Collected data entries:

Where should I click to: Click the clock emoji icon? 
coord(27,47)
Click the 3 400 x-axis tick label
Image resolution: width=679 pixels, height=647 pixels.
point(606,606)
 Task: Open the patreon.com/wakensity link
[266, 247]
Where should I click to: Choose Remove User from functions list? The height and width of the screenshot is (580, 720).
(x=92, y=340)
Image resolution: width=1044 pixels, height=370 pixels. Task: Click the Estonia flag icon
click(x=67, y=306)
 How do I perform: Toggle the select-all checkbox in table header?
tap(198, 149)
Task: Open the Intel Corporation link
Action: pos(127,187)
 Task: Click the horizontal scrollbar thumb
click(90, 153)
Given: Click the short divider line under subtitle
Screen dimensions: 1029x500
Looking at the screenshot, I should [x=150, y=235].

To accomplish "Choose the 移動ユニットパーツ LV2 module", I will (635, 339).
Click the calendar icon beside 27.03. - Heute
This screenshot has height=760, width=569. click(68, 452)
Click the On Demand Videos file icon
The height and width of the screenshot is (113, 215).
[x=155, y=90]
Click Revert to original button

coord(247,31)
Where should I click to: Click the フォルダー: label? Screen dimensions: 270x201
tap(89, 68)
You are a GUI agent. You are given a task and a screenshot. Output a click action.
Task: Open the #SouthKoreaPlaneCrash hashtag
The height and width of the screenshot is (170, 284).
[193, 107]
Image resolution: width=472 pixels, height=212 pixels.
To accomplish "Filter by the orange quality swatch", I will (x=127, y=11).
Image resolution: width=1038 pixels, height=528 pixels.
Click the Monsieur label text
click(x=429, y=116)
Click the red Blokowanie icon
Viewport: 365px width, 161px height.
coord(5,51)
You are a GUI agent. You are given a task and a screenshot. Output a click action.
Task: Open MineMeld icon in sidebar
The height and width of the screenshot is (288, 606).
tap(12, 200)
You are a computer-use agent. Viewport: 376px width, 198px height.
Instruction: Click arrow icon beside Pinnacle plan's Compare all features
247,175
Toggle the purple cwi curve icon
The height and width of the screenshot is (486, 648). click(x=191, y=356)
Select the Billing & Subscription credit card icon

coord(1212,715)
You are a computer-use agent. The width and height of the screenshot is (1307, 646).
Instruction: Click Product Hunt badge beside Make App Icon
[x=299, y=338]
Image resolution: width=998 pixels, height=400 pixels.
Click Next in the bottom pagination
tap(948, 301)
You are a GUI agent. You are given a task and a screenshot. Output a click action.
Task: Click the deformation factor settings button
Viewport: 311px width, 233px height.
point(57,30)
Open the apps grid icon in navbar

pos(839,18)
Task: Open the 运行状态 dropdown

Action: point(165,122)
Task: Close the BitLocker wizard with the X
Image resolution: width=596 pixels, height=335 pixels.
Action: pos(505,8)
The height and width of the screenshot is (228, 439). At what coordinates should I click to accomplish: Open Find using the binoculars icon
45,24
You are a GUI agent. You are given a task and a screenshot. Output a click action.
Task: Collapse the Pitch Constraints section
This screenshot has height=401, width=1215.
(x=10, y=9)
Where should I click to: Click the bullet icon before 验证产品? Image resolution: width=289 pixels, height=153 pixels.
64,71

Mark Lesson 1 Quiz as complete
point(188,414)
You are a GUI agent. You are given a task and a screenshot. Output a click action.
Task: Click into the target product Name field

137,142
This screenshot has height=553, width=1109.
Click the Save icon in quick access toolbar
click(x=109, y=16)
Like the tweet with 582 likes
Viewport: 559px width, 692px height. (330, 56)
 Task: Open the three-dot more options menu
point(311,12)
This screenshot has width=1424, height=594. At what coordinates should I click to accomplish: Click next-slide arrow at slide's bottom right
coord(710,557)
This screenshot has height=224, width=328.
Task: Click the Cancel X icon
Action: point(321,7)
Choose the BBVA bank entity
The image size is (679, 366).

EXERCISE OBJECTIVE -> Which lines run from the one holding "Given: Click the" through the one holding "Image resolution: width=998" in the records above? Repeat them exactly, both included, and nothing more.

PROBLEM SOLUTION ->
Given: Click the short divider line under subtitle
Screen dimensions: 1029x500
Looking at the screenshot, I should [x=150, y=235].

To accomplish "Choose the 移動ユニットパーツ LV2 module", I will (635, 339).
Click the calendar icon beside 27.03. - Heute
This screenshot has height=760, width=569. click(68, 452)
Click the On Demand Videos file icon
The height and width of the screenshot is (113, 215).
[x=155, y=90]
Click Revert to original button

coord(247,31)
Where should I click to: Click the フォルダー: label? Screen dimensions: 270x201
tap(89, 68)
You are a GUI agent. You are given a task and a screenshot. Output a click action.
Task: Open the #SouthKoreaPlaneCrash hashtag
The height and width of the screenshot is (170, 284).
[193, 107]
Image resolution: width=472 pixels, height=212 pixels.
To accomplish "Filter by the orange quality swatch", I will (x=127, y=11).
Image resolution: width=1038 pixels, height=528 pixels.
Click the Monsieur label text
click(x=429, y=116)
Click the red Blokowanie icon
Viewport: 365px width, 161px height.
coord(5,51)
You are a GUI agent. You are given a task and a screenshot. Output a click action.
Task: Open MineMeld icon in sidebar
The height and width of the screenshot is (288, 606).
tap(12, 200)
You are a computer-use agent. Viewport: 376px width, 198px height.
Instruction: Click arrow icon beside Pinnacle plan's Compare all features
247,175
Toggle the purple cwi curve icon
The height and width of the screenshot is (486, 648). click(x=191, y=356)
Select the Billing & Subscription credit card icon

coord(1212,715)
You are a computer-use agent. The width and height of the screenshot is (1307, 646).
Instruction: Click Product Hunt badge beside Make App Icon
[x=299, y=338]
Image resolution: width=998 pixels, height=400 pixels.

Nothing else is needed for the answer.